-- DOCUMENT SEGMENT --
In her current role, Ohisalo wants policy-making to be based on research-based knowledge and expert opinion.
“Policy-making is something that can’t be done alone. It is important to be able to listen to what society is telling us, gather information from different sources, and make informed decisions. Transparency of information, utilisation of data, and hearing expert opinions are important in policy-making.”
As a researcher, Ohisalo has been heard by the Finnish Parliament’s Employment and Equality Committee, and she has given talks and commentary in various parliamentary networks.
Unique data on Finnish bread lines
Ohisalo’s doctoral dissertation was inspired by a joint project between the University of Eastern Finland and the City of Kuopio in 2012, which focused on the well-being and ill-being of people relying on charity food aid. The project led by Professor Juho Saari expanded when Socca, the Centre of Excellence on Social Welfare in the Helsinki Metropolitan Area, carried out further studies in Helsinki, Espoo and Vantaa in autumn 2012.

-- RECORDS PROVIDED --
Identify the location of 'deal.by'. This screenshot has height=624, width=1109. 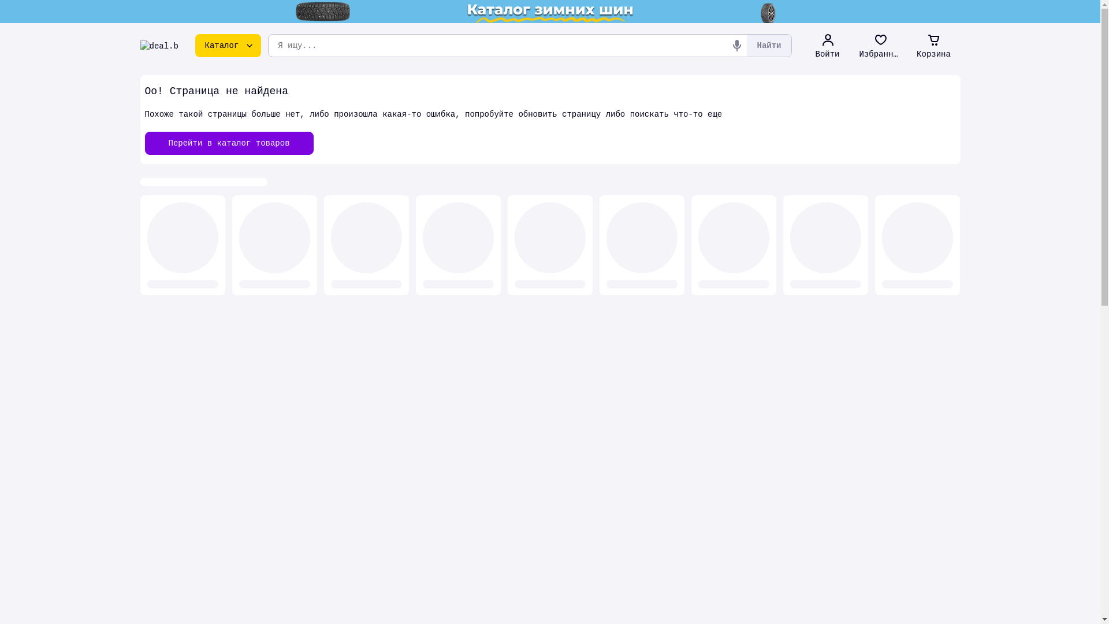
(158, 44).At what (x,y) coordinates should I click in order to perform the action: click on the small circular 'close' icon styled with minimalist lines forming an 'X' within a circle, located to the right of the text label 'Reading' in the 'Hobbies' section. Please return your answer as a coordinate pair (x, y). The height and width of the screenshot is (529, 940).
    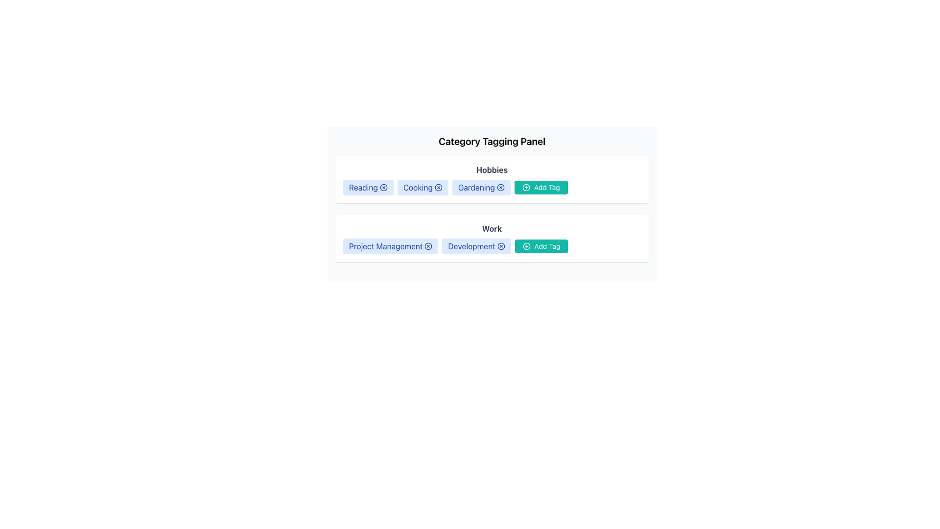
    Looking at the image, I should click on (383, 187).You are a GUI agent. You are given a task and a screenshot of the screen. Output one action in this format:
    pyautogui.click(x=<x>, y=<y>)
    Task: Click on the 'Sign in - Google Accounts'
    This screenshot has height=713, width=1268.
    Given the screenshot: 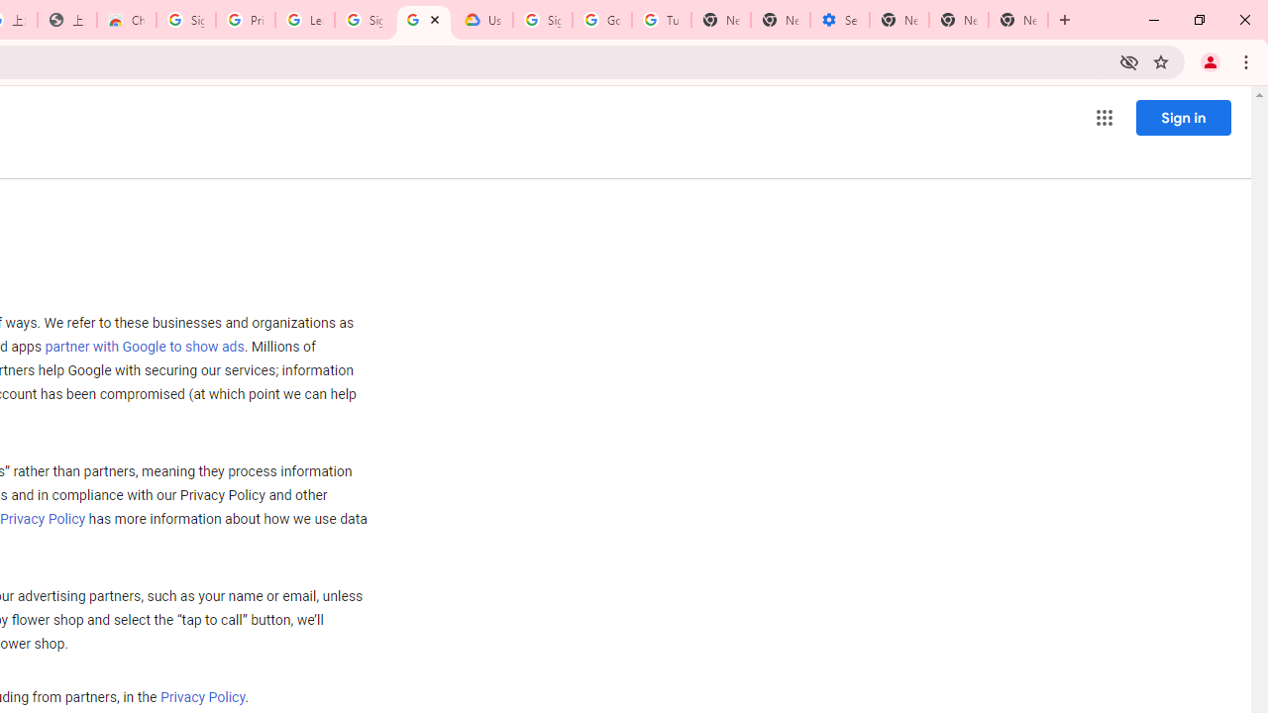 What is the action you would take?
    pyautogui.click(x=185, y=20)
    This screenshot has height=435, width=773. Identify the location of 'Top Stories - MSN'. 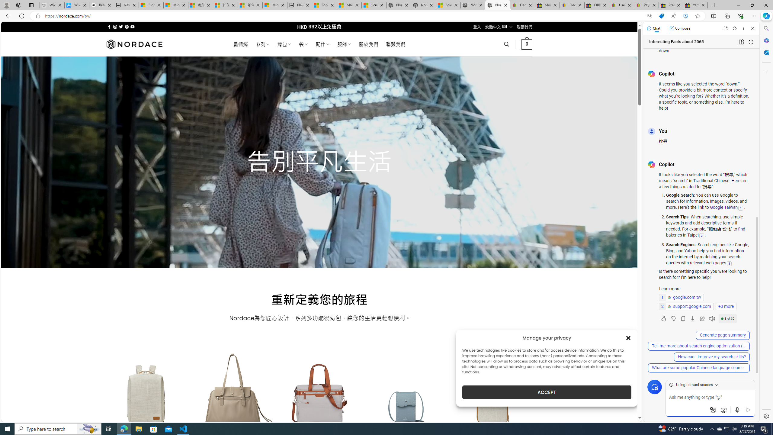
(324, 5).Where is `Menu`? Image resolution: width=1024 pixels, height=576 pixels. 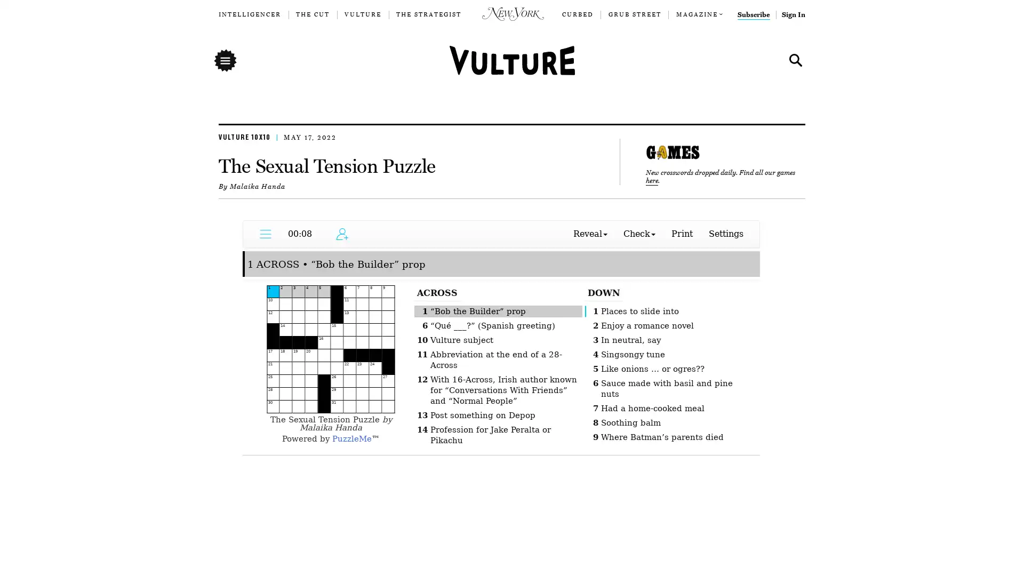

-- TASKS AND EXERCISES --
• A. Could you transcribe the Ohisalo excerpt from "Unique data on" up to and including "in autumn 2012."?
• B. Answer these questions from the Ohisalo excerpt:
(i) Which committee of the Finnish Parliament heard Ohisalo as a researcher?
(ii) Who led the 2012 project on people relying on charity food aid?
(iii) In which cities did Socca carry out further studies in autumn 2012?

-- ANSWERS PER TASK --
• A.
Unique data on Finnish bread lines
Ohisalo’s doctoral dissertation was inspired by a joint project between the University of Eastern Finland and the City of Kuopio in 2012, which focused on the well-being and ill-being of people relying on charity food aid. The project led by Professor Juho Saari expanded when Socca, the Centre of Excellence on Social Welfare in the Helsinki Metropolitan Area, carried out further studies in Helsinki, Espoo and Vantaa in autumn 2012.

• B.
(i) The Employment and Equality Committee
(ii) Professor Juho Saari
(iii) Helsinki, Espoo and Vantaa